Protecting Patient Privacy by Identifying Threats to Cybersecurity

eHealth Technologies blog: Michael A. Sciortino, Esq., Chief General Counsel and Chief Privacy Officer

A main focus for our security team at eHealth Technologies is cybersecurity. Malware and ransomware are among the biggest threats that face healthcare organizations across the country. Not only are we responsible for the security of our own corporate assets, but we are also responsible for protecting the patient data and health information that is integral to our work in retrieving and organizing medical records and images.

October is National Cybersecurity Awareness Month (“NCSAM”). The United States Department of Homeland Security started NCSAM in October 2004. Now in its 16th year, we embrace the awareness that NCSAM has generated in protecting health information. About three years ago it was evident to our security team that almost all cyberattacks were originating from the Internet. Today, cybercriminals are looking to hack through edge defenses beyond the perimeter, with a shift in focus toward the end user. Identifying and protecting against various types of cyberattacks is critical to protecting patient privacy.

As many healthcare organizations have experienced, phishing and spear-phishing campaigns are on the rise. Nearly every healthcare organization is a target as one medical record can contain at least 18 identifiers of a patient’s personally identifiable and protected health information.

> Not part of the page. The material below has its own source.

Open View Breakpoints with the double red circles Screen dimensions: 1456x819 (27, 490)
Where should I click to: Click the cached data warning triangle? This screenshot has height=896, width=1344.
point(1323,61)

An estimated 92 percent of successful malware and ransomware infections are caused by email phishing scams. Cybercriminals often focus on social media and professional networking sites as the starting point to gather information to use on a spear-phishing attack. Details of a victim’s employment including the corporate hierarchy structure are easily identifiable. In this type of scenario, a person is targeted by receiving an email that looks like it came from another employee, such as a supervisor. The content of the email may ask for the victim to enter their login credentials into a fake site, or to review an attached file that is filled with malicious code.

By the time a victim realizes they have been phished is often too late. Network drives and local files are often encrypted by the cybercriminal and a ransom note is then left seeking payment typically in the form of bitcoin. Ensuring employees are well trained to spot suspicious emails and identify the traits of phishing emails is extremely valuable to protecting patient privacy.

With the level of cyberattacks on the rise, our Privacy and Security Team at eHealth Technologies considers employee training mission critical. Through continuous training efforts our employees are given tools to identify potential attacks and to report them immediately. While October is National Cybersecurity Awareness Month, we extend NCSAM through the other months of the year as well. We are all part of the same team-one that is constantly training to mitigate risks of cyberattacks on our corporate assets.  Together, we will protect patient privacy.